The reflector according to claim 1, wherein is controlled by a controller. 3. The reflector according to claim 1, wherein the heating means is an electric heating plate. 4. The reflector according to claim 1, wherein the heating means is an electric heating glass. 5. The reflector according to claim 1, wherein a photocatalyst-containing layer is formed on an outer surface of the reflector. 6. The reflector according to claim 1, wherein the heating means is provided on a front surface of the reflector. 7. The photocatalyst containing layer is formed on the outer surface of the heating means.

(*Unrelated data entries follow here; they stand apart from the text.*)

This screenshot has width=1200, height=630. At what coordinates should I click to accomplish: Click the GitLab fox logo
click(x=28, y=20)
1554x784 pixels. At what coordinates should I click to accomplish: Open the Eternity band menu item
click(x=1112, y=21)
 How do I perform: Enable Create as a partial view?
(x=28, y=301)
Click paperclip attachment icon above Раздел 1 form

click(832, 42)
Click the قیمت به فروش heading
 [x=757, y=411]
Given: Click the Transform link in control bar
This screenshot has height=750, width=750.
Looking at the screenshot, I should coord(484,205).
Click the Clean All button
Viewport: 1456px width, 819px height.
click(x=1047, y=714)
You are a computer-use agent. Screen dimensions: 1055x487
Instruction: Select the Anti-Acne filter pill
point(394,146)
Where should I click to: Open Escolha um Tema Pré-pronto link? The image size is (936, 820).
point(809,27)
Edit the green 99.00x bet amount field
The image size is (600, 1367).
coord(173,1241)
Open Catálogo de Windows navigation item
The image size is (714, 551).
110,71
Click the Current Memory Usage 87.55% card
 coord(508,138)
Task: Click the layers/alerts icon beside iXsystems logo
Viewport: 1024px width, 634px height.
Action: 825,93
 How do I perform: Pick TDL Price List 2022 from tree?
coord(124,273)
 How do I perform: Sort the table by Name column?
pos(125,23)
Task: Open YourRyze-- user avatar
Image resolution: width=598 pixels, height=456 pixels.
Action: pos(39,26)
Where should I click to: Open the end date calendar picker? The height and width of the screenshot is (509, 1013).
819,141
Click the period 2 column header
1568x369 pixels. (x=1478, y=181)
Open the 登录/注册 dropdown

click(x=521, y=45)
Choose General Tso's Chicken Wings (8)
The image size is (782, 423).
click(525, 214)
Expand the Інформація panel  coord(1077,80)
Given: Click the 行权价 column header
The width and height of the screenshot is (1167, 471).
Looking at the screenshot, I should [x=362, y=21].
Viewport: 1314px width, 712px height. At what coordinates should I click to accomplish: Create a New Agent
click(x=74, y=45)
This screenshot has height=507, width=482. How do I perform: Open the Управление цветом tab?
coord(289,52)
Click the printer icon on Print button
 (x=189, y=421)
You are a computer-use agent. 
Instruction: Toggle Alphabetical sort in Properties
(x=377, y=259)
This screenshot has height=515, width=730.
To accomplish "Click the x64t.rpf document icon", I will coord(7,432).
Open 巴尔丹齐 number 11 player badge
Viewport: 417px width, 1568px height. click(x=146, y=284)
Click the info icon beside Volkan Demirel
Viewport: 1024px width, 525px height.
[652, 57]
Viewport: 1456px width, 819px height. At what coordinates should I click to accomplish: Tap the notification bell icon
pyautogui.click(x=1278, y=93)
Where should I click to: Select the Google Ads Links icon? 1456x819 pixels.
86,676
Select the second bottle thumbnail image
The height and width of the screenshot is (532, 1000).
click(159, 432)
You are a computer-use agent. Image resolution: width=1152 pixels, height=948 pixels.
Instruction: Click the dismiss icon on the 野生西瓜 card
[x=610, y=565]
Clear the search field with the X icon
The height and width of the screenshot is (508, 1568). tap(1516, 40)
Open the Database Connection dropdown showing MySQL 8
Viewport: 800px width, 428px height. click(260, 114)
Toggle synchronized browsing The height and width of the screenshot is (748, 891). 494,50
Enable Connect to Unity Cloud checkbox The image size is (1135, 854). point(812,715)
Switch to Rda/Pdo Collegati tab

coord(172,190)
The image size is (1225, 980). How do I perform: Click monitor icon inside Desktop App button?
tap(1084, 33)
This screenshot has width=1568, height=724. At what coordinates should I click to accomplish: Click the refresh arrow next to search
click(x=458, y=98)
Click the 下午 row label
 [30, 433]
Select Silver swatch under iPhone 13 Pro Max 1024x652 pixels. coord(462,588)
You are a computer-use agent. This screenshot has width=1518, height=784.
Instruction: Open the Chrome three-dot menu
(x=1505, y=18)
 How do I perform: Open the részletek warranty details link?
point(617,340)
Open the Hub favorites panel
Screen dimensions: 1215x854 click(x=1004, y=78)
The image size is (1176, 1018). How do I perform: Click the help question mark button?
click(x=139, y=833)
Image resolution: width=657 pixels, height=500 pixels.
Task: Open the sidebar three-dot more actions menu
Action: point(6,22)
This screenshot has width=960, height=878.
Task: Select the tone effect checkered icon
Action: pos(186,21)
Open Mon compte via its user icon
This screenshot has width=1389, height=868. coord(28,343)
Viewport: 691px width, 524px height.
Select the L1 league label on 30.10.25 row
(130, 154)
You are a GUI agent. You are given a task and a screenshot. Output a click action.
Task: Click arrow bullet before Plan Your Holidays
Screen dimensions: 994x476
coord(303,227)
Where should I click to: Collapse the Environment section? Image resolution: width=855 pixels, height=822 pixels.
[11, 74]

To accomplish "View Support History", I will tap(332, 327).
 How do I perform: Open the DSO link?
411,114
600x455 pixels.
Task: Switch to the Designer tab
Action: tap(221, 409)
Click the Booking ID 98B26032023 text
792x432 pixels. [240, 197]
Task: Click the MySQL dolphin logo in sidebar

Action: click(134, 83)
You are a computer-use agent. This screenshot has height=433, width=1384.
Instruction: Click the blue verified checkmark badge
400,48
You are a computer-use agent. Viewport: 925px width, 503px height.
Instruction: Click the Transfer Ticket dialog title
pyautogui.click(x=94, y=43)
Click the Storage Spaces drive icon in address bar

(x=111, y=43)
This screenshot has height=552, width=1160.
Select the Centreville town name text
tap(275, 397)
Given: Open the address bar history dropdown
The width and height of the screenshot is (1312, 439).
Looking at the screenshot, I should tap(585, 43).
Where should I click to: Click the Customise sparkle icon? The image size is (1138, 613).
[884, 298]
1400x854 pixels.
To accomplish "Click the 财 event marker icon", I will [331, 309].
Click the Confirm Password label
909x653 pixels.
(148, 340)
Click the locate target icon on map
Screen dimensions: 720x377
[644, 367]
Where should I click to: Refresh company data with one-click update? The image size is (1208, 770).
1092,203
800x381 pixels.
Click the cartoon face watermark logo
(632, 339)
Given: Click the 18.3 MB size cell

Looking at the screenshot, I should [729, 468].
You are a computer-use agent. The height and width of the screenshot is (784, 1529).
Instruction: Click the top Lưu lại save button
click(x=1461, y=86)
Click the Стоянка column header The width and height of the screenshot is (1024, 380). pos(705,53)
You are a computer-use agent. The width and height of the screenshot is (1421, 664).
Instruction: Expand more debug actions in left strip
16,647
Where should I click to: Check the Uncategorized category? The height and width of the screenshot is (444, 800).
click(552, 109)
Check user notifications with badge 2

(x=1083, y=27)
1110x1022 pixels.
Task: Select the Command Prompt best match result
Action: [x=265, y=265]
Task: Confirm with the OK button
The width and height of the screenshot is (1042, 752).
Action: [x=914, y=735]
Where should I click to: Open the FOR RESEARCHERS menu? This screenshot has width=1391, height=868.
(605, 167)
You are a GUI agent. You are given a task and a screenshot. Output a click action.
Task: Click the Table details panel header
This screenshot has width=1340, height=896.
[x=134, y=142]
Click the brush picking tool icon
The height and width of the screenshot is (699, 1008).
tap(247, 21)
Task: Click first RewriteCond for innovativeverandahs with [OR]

The reflector according to 1. 8. The support according to claim 1, 2, 3, 4, 5, 6, or 7, wherein the holding member is formed such that substantially U-shaped holding grooves are formed opposite to each other at both ends. A reflecting device, wherein both ends are held in a groove. 9. The reflector according to claim 1, wherein a roof-like cover is formed on an upper portion, and the shape of the cover is a one-way shape. . 10. The reflection device according to claim 8, wherein a roof-like cover is formed on an upper portion, and the shape of the cover is a one-way shape.